Given entries START

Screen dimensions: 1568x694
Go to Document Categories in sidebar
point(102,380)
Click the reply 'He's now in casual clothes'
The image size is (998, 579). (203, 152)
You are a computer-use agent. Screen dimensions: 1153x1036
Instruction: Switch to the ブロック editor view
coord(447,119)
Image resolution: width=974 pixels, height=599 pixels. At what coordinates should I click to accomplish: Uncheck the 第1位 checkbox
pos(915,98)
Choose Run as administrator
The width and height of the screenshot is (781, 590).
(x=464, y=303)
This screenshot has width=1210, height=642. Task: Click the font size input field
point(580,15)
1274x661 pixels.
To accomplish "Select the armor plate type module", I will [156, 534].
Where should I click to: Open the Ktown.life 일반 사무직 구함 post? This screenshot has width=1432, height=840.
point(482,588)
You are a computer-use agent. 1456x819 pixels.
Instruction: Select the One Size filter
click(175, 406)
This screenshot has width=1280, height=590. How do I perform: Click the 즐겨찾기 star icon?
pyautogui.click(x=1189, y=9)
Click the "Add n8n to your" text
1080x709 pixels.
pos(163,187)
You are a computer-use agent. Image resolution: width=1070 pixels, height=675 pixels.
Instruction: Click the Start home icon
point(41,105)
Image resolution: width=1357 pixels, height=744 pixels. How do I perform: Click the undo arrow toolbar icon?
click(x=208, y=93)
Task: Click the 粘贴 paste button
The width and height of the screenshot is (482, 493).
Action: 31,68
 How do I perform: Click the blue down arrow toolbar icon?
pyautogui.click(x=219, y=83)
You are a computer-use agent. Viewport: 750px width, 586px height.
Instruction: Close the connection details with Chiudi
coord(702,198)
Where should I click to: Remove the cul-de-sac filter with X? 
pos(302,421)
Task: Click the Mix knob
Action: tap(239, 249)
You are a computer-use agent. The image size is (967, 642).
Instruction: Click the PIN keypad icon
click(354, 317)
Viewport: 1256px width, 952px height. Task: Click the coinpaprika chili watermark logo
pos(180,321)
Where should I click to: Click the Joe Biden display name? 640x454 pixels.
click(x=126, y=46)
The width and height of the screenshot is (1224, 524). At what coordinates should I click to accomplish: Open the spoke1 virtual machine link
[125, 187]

Given entries END

Task statement
Make a copy of each line in the records above that has the word "computer".

Completed exercise
You are a computer-use agent. Screen dimensions: 1153x1036
You are a computer-use agent. 1456x819 pixels.
You are a computer-use agent. Image resolution: width=1070 pixels, height=675 pixels.
You are a computer-use agent. Viewport: 750px width, 586px height.
You are a computer-use agent. The image size is (967, 642).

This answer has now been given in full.